▶ **Dataset content**:
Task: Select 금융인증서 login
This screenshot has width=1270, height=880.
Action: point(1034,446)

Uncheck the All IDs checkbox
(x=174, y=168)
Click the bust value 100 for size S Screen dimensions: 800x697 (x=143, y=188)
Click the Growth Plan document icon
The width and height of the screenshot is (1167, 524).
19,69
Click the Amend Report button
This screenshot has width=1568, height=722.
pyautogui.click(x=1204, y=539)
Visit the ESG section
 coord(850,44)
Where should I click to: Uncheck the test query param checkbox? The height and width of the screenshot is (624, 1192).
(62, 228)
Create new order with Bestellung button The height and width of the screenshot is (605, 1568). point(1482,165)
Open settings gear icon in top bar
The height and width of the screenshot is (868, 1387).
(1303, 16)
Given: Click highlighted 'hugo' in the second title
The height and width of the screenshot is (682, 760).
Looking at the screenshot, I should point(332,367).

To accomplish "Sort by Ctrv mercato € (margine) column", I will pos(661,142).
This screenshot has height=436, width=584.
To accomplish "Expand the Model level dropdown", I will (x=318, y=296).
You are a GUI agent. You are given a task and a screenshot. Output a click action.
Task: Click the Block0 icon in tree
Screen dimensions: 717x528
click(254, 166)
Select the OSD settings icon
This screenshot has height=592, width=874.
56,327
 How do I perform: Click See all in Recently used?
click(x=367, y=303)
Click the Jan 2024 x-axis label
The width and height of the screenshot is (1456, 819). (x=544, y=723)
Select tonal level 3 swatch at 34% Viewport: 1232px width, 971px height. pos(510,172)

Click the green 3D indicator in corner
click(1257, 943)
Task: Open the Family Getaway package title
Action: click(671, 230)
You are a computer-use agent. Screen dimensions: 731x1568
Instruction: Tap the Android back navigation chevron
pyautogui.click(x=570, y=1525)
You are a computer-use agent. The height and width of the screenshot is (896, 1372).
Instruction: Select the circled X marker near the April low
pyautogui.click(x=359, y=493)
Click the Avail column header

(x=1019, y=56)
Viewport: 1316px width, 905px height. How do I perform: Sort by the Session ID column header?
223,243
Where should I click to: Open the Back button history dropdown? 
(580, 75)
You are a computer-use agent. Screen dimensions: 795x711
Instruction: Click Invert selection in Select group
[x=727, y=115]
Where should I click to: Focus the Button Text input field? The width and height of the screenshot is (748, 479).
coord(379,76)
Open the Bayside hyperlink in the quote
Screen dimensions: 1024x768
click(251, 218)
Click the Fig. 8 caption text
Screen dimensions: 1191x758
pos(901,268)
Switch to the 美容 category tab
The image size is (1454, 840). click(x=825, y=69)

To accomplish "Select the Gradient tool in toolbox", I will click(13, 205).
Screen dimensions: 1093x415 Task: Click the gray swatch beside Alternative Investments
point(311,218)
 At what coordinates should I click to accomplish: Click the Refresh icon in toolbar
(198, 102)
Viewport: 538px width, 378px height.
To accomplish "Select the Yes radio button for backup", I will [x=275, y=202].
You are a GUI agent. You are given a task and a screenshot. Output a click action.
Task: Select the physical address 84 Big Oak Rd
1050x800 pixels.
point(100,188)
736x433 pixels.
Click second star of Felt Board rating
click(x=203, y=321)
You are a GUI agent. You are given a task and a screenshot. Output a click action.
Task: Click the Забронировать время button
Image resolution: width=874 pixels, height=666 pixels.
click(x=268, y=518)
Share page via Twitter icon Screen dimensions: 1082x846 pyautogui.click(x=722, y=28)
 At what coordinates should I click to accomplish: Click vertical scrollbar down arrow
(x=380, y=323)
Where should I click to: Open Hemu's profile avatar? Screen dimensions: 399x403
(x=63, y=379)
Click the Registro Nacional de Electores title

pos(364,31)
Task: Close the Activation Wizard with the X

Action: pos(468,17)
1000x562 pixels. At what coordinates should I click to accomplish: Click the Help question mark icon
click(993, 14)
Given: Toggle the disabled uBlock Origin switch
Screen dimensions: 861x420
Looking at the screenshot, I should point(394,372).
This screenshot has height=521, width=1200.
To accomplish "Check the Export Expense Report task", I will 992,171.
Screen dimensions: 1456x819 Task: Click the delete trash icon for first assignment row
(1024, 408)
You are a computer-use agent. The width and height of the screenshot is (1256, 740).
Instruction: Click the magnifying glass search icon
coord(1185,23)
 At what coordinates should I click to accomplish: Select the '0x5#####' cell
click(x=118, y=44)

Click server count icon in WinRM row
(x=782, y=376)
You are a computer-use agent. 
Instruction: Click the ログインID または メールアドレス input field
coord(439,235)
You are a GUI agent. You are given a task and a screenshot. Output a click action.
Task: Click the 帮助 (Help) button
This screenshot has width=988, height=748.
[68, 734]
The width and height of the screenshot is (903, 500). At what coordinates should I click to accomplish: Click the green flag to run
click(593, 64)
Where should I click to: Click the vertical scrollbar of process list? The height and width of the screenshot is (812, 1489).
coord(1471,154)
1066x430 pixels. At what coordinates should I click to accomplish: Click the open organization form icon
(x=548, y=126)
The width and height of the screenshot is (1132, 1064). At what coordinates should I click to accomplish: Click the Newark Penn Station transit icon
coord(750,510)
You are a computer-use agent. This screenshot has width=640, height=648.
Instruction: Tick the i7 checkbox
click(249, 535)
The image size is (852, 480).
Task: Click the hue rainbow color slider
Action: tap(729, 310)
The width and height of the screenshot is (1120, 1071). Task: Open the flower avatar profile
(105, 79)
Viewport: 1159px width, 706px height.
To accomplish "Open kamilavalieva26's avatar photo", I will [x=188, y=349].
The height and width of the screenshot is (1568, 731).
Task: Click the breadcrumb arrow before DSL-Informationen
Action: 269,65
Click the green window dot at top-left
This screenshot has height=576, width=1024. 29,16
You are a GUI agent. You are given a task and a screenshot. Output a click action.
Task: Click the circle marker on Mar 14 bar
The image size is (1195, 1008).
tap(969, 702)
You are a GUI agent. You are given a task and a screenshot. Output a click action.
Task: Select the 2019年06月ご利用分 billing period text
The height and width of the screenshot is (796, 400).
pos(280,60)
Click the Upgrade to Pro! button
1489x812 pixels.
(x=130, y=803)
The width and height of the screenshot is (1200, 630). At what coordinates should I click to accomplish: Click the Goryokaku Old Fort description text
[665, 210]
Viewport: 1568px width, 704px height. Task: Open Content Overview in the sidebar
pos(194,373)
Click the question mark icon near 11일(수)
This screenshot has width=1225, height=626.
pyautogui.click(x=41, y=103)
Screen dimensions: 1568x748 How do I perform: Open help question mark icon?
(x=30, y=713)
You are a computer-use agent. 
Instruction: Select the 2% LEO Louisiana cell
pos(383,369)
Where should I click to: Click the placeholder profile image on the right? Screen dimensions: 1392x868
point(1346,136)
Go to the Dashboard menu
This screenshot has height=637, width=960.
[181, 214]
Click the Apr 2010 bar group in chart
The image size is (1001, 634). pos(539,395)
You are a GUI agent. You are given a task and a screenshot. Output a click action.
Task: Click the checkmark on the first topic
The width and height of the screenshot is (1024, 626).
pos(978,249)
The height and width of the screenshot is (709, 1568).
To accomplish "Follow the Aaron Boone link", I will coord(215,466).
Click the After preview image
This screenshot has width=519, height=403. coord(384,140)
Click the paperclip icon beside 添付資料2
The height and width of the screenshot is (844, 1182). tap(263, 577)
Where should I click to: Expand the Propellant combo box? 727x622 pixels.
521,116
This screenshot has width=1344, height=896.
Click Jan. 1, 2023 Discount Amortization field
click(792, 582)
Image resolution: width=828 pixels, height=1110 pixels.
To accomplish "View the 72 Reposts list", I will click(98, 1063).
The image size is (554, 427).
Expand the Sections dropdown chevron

▶ **Given task**:
Switch each "computer-use agent" in the rows above to "screen assistant", and write out all the rows again with nothing else changed.

▶ **The completed task**:
Task: Select 금융인증서 login
This screenshot has width=1270, height=880.
Action: point(1034,446)

Uncheck the All IDs checkbox
(x=174, y=168)
Click the bust value 100 for size S Screen dimensions: 800x697 (x=143, y=188)
Click the Growth Plan document icon
The width and height of the screenshot is (1167, 524).
19,69
Click the Amend Report button
This screenshot has width=1568, height=722.
pyautogui.click(x=1204, y=539)
Visit the ESG section
 coord(850,44)
Where should I click to: Uncheck the test query param checkbox? The height and width of the screenshot is (624, 1192).
(62, 228)
Create new order with Bestellung button The height and width of the screenshot is (605, 1568). point(1482,165)
Open settings gear icon in top bar
The height and width of the screenshot is (868, 1387).
(1303, 16)
Given: Click highlighted 'hugo' in the second title
The height and width of the screenshot is (682, 760).
Looking at the screenshot, I should point(332,367).

To accomplish "Sort by Ctrv mercato € (margine) column", I will pos(661,142).
This screenshot has height=436, width=584.
To accomplish "Expand the Model level dropdown", I will (x=318, y=296).
You are a GUI agent. You are given a task and a screenshot. Output a click action.
Task: Click the Block0 icon in tree
Screen dimensions: 717x528
click(254, 166)
Select the OSD settings icon
This screenshot has height=592, width=874.
56,327
 How do I perform: Click See all in Recently used?
click(x=367, y=303)
Click the Jan 2024 x-axis label
The width and height of the screenshot is (1456, 819). (x=544, y=723)
Select tonal level 3 swatch at 34% Viewport: 1232px width, 971px height. pos(510,172)

Click the green 3D indicator in corner
click(1257, 943)
Task: Open the Family Getaway package title
Action: click(671, 230)
You are a screen assistant. Screen dimensions: 731x1568
Instruction: Tap the Android back navigation chevron
pyautogui.click(x=570, y=1525)
You are a screen assistant. The height and width of the screenshot is (896, 1372).
Instruction: Select the circled X marker near the April low
pyautogui.click(x=359, y=493)
Click the Avail column header

(x=1019, y=56)
Viewport: 1316px width, 905px height. How do I perform: Sort by the Session ID column header?
223,243
Where should I click to: Open the Back button history dropdown? 
(580, 75)
You are a screen assistant. Screen dimensions: 795x711
Instruction: Click Invert selection in Select group
[x=727, y=115]
Where should I click to: Focus the Button Text input field? The width and height of the screenshot is (748, 479).
coord(379,76)
Open the Bayside hyperlink in the quote
Screen dimensions: 1024x768
click(251, 218)
Click the Fig. 8 caption text
Screen dimensions: 1191x758
pos(901,268)
Switch to the 美容 category tab
The image size is (1454, 840). click(x=825, y=69)

To accomplish "Select the Gradient tool in toolbox", I will click(13, 205).
Screen dimensions: 1093x415 Task: Click the gray swatch beside Alternative Investments
point(311,218)
 At what coordinates should I click to accomplish: Click the Refresh icon in toolbar
(198, 102)
Viewport: 538px width, 378px height.
To accomplish "Select the Yes radio button for backup", I will [x=275, y=202].
You are a GUI agent. You are given a task and a screenshot. Output a click action.
Task: Select the physical address 84 Big Oak Rd
1050x800 pixels.
point(100,188)
736x433 pixels.
Click second star of Felt Board rating
click(x=203, y=321)
You are a GUI agent. You are given a task and a screenshot. Output a click action.
Task: Click the Забронировать время button
Image resolution: width=874 pixels, height=666 pixels.
click(x=268, y=518)
Share page via Twitter icon Screen dimensions: 1082x846 pyautogui.click(x=722, y=28)
 At what coordinates should I click to accomplish: Click vertical scrollbar down arrow
(x=380, y=323)
Where should I click to: Open Hemu's profile avatar? Screen dimensions: 399x403
(x=63, y=379)
Click the Registro Nacional de Electores title

pos(364,31)
Task: Close the Activation Wizard with the X

Action: pos(468,17)
1000x562 pixels. At what coordinates should I click to accomplish: Click the Help question mark icon
click(993, 14)
Given: Toggle the disabled uBlock Origin switch
Screen dimensions: 861x420
Looking at the screenshot, I should point(394,372).
This screenshot has height=521, width=1200.
To accomplish "Check the Export Expense Report task", I will 992,171.
Screen dimensions: 1456x819 Task: Click the delete trash icon for first assignment row
(1024, 408)
You are a screen assistant. The width and height of the screenshot is (1256, 740).
Instruction: Click the magnifying glass search icon
coord(1185,23)
 At what coordinates should I click to accomplish: Select the '0x5#####' cell
click(x=118, y=44)

Click server count icon in WinRM row
(x=782, y=376)
You are a screen assistant. 
Instruction: Click the ログインID または メールアドレス input field
coord(439,235)
You are a GUI agent. You are given a task and a screenshot. Output a click action.
Task: Click the 帮助 (Help) button
This screenshot has width=988, height=748.
[68, 734]
The width and height of the screenshot is (903, 500). At what coordinates should I click to accomplish: Click the green flag to run
click(593, 64)
Where should I click to: Click the vertical scrollbar of process list? The height and width of the screenshot is (812, 1489).
coord(1471,154)
1066x430 pixels. At what coordinates should I click to accomplish: Click the open organization form icon
(x=548, y=126)
The width and height of the screenshot is (1132, 1064). At what coordinates should I click to accomplish: Click the Newark Penn Station transit icon
coord(750,510)
You are a screen assistant. This screenshot has width=640, height=648.
Instruction: Tick the i7 checkbox
click(249, 535)
The image size is (852, 480).
Task: Click the hue rainbow color slider
Action: tap(729, 310)
The width and height of the screenshot is (1120, 1071). Task: Open the flower avatar profile
(105, 79)
Viewport: 1159px width, 706px height.
To accomplish "Open kamilavalieva26's avatar photo", I will [x=188, y=349].
The height and width of the screenshot is (1568, 731).
Task: Click the breadcrumb arrow before DSL-Informationen
Action: 269,65
Click the green window dot at top-left
This screenshot has height=576, width=1024. 29,16
You are a GUI agent. You are given a task and a screenshot. Output a click action.
Task: Click the circle marker on Mar 14 bar
The image size is (1195, 1008).
tap(969, 702)
You are a GUI agent. You are given a task and a screenshot. Output a click action.
Task: Select the 2019年06月ご利用分 billing period text
The height and width of the screenshot is (796, 400).
pos(280,60)
Click the Upgrade to Pro! button
1489x812 pixels.
(x=130, y=803)
The width and height of the screenshot is (1200, 630). At what coordinates should I click to accomplish: Click the Goryokaku Old Fort description text
[665, 210]
Viewport: 1568px width, 704px height. Task: Open Content Overview in the sidebar
pos(194,373)
Click the question mark icon near 11일(수)
This screenshot has width=1225, height=626.
pyautogui.click(x=41, y=103)
Screen dimensions: 1568x748 How do I perform: Open help question mark icon?
(x=30, y=713)
You are a screen assistant. 
Instruction: Select the 2% LEO Louisiana cell
pos(383,369)
Where should I click to: Click the placeholder profile image on the right? Screen dimensions: 1392x868
point(1346,136)
Go to the Dashboard menu
This screenshot has height=637, width=960.
[181, 214]
Click the Apr 2010 bar group in chart
The image size is (1001, 634). pos(539,395)
You are a GUI agent. You are given a task and a screenshot. Output a click action.
Task: Click the checkmark on the first topic
The width and height of the screenshot is (1024, 626).
pos(978,249)
The height and width of the screenshot is (709, 1568).
To accomplish "Follow the Aaron Boone link", I will coord(215,466).
Click the After preview image
This screenshot has width=519, height=403. coord(384,140)
Click the paperclip icon beside 添付資料2
The height and width of the screenshot is (844, 1182). tap(263, 577)
Where should I click to: Expand the Propellant combo box? 727x622 pixels.
521,116
This screenshot has width=1344, height=896.
Click Jan. 1, 2023 Discount Amortization field
click(792, 582)
Image resolution: width=828 pixels, height=1110 pixels.
To accomplish "View the 72 Reposts list", I will click(98, 1063).
The image size is (554, 427).
Expand the Sections dropdown chevron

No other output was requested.